The crew were sailors. The pirates were veteran soldiers. The conflict was like that between well-trained regulars and raw militia. Very soon the pirates were masters of the ship, and the deck was covered with the dead and the dying. But again these wretched plunderers were disappointed. The vessel had been almost entirely unladen. Its remaining cargo consisted of twenty thousand reams of paper and one hundred tons of iron bars. Neither of these were of any use to the pirates. The ship, however, with its great guns, its small arms, and its abundance of ammunition, was deemed a great acquisition. But God so ordered it that even this capture proved a calamity rather than an aid to the enterprises of Lolonois.
The desperate leader of this piratic gang called a general council, and insisted upon the march across the country to Guatemala. It was a stormy session. The general discontent was expressed in curses and oaths, and bitter recriminations. Nearly one-fourth of their number had perished. They had endured almost intolerable sufferings. As yet they had accomplished nothing in the way of enriching themselves. And now they were urged to embark on a desperate enterprise, where they certainly would be exposed to the greatest hardships, and where all would probably perish.
These men had embarked from Tortuga, with the expectation that dollars and doubloons would be gathered by shovelfuls. They were now poor, hungry, mutinous, angry with each other, and the prospect before them was discouraging in the extreme. All thoughts of ravaging Nicaragua, in their present state of despondency and with the great diminution of their numbers, were relinquished.
Moses Vauclin had charge of the splendid ship recently captured. His ship was a swift sailer. With one or two officers conspiring with him, and his crew of nearly one hundred and fifty men gained over, they decided to run away and cruise on their own account. In the night they silently raised their anchors, took advantage of a fresh breeze, and, before the morning’s dawn, disappeared beyond the horizon. When Lolonois awoke and found that he was thus deserted, the madman paced his deck in a frenzy of impotent rage.
The fugitives could not endure the idea of returning penniless to Tortuga, where they would thus become the laughing-stock of the whole community. The wind favored them. They ran along the coast of Honduras and Nicaragua to the south, until they reached the province of Costa Rica. In their desperation, being resolved to accomplish something, they landed and attacked and sacked the poor little town of Veruguas, killing many of the inhabitants. The furniture in the huts of these poor people was of no value to them. They gained only the pitiful sum of about forty dollars’ worth of gold, which the slaves had washed out from the mud of the rivers.

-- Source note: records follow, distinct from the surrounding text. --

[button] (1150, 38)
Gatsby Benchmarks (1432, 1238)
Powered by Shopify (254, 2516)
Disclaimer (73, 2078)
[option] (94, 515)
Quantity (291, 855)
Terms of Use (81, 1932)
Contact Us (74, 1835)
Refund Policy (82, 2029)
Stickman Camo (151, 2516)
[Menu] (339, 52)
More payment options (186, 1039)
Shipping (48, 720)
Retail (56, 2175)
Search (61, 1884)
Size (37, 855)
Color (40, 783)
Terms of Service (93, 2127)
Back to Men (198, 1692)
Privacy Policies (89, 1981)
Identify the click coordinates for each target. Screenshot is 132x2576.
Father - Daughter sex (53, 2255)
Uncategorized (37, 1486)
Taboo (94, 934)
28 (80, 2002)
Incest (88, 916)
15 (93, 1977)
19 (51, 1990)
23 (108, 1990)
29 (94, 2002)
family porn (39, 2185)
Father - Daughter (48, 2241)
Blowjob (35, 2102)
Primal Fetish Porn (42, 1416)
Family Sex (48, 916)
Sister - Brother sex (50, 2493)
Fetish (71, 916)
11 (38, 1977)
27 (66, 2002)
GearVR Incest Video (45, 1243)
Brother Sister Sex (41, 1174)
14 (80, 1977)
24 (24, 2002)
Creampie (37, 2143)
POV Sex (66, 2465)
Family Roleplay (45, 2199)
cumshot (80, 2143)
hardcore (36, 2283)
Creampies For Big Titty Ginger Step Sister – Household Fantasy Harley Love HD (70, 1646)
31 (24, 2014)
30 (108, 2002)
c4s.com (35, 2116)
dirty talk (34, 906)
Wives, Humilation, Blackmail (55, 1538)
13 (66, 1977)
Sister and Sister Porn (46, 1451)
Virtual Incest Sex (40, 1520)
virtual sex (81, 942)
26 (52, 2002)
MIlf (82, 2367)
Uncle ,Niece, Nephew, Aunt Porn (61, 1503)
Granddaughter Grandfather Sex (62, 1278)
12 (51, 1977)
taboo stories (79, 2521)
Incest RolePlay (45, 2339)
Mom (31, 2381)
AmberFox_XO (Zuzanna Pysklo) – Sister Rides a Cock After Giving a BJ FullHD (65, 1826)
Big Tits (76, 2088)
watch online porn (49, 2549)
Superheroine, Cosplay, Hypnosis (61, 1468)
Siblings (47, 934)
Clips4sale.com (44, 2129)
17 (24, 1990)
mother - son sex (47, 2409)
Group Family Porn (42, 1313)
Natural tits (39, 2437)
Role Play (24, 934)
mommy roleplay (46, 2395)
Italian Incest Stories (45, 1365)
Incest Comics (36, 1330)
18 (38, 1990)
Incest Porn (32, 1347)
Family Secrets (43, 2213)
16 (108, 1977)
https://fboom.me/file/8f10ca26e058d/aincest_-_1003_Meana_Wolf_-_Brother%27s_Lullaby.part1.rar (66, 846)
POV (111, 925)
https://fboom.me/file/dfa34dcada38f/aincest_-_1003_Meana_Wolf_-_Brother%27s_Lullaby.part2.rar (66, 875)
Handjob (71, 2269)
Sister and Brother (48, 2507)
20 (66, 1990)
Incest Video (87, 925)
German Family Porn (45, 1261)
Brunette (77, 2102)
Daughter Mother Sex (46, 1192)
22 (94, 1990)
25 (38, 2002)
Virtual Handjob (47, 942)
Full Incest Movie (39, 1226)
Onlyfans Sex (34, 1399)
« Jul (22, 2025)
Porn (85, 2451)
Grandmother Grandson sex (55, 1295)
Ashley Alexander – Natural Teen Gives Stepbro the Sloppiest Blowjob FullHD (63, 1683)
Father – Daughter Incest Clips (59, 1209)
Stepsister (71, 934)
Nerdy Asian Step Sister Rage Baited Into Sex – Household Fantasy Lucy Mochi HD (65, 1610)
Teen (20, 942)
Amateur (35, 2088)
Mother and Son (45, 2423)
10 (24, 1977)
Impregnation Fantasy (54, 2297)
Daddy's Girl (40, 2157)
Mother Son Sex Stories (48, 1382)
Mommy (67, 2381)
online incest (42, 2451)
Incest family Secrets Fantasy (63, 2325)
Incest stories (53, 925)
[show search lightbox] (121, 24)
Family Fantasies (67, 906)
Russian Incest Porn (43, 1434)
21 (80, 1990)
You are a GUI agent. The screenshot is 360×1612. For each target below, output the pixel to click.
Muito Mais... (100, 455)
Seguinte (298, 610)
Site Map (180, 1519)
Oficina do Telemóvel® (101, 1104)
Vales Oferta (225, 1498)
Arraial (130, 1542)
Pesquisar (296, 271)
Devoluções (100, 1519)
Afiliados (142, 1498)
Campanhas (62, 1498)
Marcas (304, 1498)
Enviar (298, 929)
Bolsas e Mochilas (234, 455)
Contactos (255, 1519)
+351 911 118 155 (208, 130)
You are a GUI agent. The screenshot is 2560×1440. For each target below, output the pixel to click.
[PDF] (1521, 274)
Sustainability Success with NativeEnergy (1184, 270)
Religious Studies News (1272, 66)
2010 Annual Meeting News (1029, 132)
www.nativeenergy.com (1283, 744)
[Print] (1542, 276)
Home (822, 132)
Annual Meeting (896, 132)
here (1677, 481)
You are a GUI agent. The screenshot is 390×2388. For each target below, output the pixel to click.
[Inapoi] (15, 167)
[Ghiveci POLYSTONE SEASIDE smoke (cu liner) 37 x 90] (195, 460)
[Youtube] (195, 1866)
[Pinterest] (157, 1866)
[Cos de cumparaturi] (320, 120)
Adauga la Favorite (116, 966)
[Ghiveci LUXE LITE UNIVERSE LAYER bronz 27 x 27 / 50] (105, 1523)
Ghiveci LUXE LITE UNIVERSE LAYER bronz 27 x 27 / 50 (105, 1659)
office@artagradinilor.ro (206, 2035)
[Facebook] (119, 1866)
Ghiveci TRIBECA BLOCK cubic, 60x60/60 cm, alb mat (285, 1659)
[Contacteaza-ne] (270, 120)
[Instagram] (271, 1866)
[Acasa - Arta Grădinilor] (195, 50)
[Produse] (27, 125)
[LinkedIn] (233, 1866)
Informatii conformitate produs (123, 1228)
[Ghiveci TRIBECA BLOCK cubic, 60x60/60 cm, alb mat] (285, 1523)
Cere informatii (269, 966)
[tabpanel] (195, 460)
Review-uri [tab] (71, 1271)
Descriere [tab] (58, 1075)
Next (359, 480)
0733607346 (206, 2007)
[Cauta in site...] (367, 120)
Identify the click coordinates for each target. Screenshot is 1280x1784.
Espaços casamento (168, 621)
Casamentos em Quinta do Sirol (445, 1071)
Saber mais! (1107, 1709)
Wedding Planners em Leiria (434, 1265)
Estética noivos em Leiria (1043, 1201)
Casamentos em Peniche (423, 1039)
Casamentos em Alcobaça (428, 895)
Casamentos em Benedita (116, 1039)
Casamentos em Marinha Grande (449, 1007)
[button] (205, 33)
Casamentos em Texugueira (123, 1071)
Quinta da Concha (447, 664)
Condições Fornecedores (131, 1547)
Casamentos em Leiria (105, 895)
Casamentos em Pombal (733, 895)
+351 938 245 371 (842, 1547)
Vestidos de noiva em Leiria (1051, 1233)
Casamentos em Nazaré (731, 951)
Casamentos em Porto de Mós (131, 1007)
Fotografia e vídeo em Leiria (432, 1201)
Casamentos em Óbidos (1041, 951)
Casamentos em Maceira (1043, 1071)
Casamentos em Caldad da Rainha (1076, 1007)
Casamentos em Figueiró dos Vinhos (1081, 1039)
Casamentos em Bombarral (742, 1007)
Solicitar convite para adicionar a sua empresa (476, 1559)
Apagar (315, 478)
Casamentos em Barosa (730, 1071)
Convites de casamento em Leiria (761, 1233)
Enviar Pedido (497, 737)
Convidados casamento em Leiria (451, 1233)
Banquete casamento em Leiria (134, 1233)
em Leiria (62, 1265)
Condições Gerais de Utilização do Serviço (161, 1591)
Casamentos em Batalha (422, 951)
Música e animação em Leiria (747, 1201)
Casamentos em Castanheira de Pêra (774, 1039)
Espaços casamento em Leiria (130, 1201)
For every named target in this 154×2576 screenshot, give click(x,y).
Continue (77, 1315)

This region was low and unhealthy. The Spanish grandees, who owned the mines and cultivated them by the compulsory labor of slaves, had their residences in the more healthy region of Nata, at the distance of several leagues. The Spaniards began to gather in large numbers to repel the invaders. The pirates, alarmed, fled to their ship, and returned to Tortuga. Here they disbanded, and we learn no more of the fate of this portion of Lolonois’s army. Each one, doubtless, found his way, through crime and misery, to death and to the judgment-seat of Christ.
Lolonois was left at Port Cavallo, with but about two hundred men. He was almost destitute of food; most of his ammunition was consumed; many were sick from the insalubrity of the climate, and all were dissatisfied, clamorous, and angry.
Lolonois remained for some time in the Bay of Honduras. Esquemeling writes: “His ship was too great to get out at the time of the reflux of those seas, which the smaller vessels could more easily do.”